Backstory: My family is Canadian; my Mom was born, raised and educated in Toronto from family stock that claimed they were descended from the first female white child born in North America (whose cabin is on the "Ex" grounds) and United Empire Loyalists (the geography of such lineage is but the first of many puzzles); my Dad's folks came thru Ontario long enough on their way in covered wagons (as lore has it) to Iowa and then California (excepting Dad) to have Talbotville and Port Talbot still on Google maps - Talbott and Talbot were 18th century or before orthological variations of village priests, clerks and mapmakers.

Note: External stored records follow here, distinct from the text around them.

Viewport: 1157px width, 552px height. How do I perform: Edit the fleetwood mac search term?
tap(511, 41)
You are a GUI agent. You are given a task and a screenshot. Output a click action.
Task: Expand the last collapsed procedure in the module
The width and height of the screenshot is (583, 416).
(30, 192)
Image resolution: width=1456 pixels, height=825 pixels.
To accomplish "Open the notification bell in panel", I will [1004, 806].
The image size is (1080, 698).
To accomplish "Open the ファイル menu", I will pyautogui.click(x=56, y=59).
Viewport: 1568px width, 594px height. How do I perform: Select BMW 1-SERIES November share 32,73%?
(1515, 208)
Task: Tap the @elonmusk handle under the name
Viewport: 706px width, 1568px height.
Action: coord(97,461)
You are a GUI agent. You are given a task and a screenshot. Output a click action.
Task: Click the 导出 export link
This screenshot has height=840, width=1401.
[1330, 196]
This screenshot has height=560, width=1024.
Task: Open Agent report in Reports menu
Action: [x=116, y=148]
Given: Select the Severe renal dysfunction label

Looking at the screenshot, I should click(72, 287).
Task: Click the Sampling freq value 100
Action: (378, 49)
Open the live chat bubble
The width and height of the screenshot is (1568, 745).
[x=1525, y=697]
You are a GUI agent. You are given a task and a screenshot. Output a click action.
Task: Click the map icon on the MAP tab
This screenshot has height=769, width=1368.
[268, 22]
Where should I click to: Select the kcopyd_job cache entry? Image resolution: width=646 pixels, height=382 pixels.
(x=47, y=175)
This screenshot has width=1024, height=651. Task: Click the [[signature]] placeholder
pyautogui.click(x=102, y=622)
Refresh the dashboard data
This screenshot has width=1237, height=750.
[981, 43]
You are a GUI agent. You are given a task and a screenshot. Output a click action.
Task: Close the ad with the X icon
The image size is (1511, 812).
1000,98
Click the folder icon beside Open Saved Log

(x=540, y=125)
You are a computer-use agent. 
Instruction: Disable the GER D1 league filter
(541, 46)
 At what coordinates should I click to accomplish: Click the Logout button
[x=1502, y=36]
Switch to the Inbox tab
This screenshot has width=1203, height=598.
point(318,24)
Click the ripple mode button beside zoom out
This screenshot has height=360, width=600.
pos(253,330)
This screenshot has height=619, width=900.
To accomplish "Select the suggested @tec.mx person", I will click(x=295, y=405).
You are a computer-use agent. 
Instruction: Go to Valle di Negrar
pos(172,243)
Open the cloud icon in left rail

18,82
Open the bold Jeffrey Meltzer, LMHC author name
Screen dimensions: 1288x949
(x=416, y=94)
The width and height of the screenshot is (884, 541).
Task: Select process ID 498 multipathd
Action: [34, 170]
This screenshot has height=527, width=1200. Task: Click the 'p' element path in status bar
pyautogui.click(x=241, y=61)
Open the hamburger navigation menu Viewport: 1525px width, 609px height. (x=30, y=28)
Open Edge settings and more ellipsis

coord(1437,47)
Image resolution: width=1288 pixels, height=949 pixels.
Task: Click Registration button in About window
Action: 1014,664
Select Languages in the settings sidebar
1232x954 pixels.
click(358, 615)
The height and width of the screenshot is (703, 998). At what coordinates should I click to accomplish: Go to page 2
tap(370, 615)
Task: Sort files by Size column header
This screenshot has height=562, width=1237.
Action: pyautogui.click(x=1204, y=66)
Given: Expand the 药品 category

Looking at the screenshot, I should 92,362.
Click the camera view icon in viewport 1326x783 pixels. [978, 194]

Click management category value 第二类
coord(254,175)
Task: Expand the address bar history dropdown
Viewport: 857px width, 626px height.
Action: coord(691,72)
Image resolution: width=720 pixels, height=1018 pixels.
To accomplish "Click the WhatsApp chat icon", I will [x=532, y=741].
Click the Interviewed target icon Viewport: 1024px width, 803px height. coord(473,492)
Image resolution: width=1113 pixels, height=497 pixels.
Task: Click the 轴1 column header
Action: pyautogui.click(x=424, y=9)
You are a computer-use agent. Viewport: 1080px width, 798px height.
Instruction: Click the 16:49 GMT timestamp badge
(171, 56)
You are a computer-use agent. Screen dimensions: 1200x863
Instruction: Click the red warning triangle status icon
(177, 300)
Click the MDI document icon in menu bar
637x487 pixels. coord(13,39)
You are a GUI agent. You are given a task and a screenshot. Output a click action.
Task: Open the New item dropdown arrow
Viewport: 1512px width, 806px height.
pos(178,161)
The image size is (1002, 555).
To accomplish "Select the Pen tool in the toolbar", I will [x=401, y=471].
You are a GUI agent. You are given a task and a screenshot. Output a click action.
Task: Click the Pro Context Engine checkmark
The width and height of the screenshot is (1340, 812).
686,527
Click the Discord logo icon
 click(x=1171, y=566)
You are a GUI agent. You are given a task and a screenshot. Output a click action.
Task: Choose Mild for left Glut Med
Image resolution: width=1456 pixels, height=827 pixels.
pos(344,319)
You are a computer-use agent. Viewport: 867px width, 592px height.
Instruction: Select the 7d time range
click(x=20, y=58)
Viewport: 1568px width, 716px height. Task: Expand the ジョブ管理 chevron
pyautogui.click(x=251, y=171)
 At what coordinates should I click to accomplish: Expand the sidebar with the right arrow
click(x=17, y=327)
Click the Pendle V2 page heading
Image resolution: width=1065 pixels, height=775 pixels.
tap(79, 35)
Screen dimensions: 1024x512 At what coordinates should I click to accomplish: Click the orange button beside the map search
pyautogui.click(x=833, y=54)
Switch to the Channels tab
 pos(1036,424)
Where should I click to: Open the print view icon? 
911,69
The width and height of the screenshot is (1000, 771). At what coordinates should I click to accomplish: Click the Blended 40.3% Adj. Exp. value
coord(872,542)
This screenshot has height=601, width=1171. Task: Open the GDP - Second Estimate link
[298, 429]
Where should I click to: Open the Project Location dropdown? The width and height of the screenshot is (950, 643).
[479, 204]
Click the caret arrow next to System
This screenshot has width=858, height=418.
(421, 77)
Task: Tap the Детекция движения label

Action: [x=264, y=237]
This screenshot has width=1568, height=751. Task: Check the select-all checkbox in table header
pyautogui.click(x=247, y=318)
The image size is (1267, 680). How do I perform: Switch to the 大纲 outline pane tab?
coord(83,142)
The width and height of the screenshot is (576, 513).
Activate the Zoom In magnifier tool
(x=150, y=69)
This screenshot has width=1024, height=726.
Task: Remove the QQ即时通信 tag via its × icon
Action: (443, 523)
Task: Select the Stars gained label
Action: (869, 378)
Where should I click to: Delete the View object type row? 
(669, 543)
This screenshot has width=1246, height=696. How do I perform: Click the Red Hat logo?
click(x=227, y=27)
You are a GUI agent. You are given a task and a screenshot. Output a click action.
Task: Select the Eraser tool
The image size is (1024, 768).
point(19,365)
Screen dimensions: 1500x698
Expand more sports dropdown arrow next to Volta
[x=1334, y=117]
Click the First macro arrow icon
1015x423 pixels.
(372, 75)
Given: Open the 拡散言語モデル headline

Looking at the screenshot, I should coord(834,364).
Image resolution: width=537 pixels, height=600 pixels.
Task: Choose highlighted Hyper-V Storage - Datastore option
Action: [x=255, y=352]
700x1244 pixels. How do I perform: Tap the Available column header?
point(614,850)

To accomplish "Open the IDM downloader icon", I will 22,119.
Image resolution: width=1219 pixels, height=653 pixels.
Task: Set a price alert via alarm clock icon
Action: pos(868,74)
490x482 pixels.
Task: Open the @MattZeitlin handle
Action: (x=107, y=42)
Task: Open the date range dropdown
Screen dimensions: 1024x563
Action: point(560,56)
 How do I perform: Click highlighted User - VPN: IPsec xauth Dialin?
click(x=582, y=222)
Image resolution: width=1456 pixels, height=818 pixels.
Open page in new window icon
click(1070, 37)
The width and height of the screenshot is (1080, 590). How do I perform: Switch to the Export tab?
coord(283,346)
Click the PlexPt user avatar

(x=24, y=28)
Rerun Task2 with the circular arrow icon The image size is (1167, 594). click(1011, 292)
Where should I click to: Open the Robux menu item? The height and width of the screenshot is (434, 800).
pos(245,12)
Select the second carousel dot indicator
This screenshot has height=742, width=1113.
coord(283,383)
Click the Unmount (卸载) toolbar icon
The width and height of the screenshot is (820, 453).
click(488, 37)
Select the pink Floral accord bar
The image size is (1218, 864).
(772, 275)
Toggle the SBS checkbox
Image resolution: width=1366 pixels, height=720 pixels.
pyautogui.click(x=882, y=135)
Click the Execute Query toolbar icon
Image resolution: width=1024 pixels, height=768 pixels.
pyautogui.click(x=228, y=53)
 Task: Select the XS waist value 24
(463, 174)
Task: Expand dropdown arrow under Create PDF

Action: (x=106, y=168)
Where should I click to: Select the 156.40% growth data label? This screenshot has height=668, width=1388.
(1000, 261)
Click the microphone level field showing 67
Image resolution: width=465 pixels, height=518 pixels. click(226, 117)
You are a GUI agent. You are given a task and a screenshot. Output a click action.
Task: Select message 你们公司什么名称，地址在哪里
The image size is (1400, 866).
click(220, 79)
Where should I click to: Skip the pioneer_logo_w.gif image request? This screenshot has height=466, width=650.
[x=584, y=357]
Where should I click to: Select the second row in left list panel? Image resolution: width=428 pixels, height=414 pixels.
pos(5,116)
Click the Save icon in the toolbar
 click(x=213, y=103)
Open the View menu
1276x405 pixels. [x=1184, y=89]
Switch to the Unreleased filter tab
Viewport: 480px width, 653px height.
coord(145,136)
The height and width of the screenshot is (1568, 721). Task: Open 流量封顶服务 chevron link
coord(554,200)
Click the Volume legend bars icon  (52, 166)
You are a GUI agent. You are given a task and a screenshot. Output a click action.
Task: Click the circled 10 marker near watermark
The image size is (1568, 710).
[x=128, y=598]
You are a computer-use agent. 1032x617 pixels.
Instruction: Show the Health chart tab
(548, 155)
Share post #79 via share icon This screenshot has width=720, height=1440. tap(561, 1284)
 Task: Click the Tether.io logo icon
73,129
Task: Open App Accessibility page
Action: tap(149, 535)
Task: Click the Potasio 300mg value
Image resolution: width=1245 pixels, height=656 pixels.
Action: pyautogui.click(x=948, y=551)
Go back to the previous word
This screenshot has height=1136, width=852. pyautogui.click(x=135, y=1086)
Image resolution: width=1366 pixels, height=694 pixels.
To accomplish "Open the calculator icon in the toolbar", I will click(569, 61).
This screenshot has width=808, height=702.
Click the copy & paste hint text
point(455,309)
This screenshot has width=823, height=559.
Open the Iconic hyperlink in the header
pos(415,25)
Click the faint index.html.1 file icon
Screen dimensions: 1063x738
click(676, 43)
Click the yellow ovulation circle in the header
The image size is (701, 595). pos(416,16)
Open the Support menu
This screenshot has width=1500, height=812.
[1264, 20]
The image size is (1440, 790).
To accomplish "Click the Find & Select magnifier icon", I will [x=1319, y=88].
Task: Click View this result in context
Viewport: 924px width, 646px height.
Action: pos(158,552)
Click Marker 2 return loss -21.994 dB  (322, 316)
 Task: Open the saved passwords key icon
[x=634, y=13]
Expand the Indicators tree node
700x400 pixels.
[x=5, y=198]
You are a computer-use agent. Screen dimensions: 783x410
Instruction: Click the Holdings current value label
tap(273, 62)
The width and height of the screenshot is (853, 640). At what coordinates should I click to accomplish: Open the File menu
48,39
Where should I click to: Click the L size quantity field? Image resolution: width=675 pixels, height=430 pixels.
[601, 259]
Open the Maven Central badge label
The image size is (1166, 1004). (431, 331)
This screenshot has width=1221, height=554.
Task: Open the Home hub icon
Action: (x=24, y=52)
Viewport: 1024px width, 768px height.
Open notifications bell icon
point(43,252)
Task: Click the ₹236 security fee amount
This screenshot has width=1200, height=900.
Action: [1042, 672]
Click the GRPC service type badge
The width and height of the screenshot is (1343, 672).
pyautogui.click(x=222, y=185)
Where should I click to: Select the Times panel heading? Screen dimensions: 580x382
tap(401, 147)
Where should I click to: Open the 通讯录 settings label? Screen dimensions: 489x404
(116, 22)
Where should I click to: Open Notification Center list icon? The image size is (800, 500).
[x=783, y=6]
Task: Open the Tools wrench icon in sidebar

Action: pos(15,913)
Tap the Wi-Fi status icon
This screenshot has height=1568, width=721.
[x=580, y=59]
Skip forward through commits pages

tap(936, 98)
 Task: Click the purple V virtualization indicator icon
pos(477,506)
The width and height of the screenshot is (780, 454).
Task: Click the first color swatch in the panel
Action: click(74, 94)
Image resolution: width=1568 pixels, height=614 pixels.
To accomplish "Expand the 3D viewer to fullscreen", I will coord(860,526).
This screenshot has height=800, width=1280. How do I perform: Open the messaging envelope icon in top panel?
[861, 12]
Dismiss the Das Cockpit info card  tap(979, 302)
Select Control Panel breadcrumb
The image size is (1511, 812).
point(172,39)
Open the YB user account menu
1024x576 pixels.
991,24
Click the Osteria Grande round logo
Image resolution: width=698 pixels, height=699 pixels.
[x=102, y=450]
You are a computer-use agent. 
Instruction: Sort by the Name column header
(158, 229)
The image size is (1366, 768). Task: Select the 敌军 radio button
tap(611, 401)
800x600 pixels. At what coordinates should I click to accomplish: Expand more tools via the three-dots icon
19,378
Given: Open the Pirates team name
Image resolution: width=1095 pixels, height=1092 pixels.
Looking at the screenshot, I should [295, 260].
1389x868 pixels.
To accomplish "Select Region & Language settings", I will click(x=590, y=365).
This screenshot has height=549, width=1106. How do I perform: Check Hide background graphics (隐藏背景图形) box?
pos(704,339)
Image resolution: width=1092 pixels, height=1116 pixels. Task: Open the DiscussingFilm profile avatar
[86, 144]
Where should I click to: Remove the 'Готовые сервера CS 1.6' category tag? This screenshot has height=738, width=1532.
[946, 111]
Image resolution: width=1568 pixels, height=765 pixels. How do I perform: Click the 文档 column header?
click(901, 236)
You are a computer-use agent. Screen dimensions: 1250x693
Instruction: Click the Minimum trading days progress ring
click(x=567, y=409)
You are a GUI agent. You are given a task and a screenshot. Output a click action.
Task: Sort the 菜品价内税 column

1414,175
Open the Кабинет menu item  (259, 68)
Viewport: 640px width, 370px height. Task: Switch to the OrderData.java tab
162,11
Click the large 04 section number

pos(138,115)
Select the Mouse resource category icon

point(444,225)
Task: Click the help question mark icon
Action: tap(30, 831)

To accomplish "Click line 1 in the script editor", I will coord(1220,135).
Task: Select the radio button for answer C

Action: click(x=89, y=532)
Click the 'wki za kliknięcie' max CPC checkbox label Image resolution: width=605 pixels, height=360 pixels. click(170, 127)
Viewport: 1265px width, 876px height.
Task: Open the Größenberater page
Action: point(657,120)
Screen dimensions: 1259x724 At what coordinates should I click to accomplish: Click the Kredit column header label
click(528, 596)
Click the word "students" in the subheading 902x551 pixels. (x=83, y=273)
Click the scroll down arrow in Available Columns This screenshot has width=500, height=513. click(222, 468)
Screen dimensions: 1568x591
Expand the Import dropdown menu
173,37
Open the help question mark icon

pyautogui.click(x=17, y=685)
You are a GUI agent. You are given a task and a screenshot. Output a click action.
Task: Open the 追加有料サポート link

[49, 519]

I spent my glorious childhood summers in Toronto and the Muskoka Lakes, Erieau/Chatham and surrounds with family who were fisherfolk, farmers, slugs and businessfolk, witnessing Japanese and German prisoners of war toiling the fields each day without guards, later to return as the fourth great wave of immigrants (the French, English and Irish having preceded them). And I spent many a winter night watching the Maple Leafs with my Grandad in the owner's box and the Canadiens in Montreal.
My brother is buried alongside my grandfolk.
So I have some claim to feeling Canadian in my blood.
But, when I was a kid, Toronto was a lily-white small village, where everything closed up at 6 PM and food was Brit killed-twice stuff. Now, it's this bursting 6 million multi-ethnic Metropolis with a Chinatown (that existed even then), Koreatown, Thaitown, etc., giving one the best array of ethnic food opportunities outside San Fran and Vancouver - with an 18 lane highway - beat that California!
We think this is our sister-country, just like us, except nicer, more pacific and less militarily and more humanitarianly interventional - same rootstalk, same DNA, same language, same TV stations - some 70-90% living within reach of the border with the US. But it has puzzling paradoxes that were apparent to me on landing today:
- The low-cost airline flight attendant spoke perfect French,
- The signs are bilingual and have strange words like harbour, lift and lorry,
- The customs/immigration people treat people with Yankee passports you like you're an illegal immigrant, Mafioso or Middle-East terrorist,
- This "Socialist" country has more capitalistic highway signs, bank buildings and highrises than Hong Kong, and the SIM cards are 10 times that in Europe and
- The first time I crossed a street, instead of the polite behaviour of my youth, people honked, jay-walked and ran over curbs.
Hardly the Toronto of my youth.
Paradoxical, puzzling and quite special. Oh Canada! My mother called it "God's country". Maybe it is.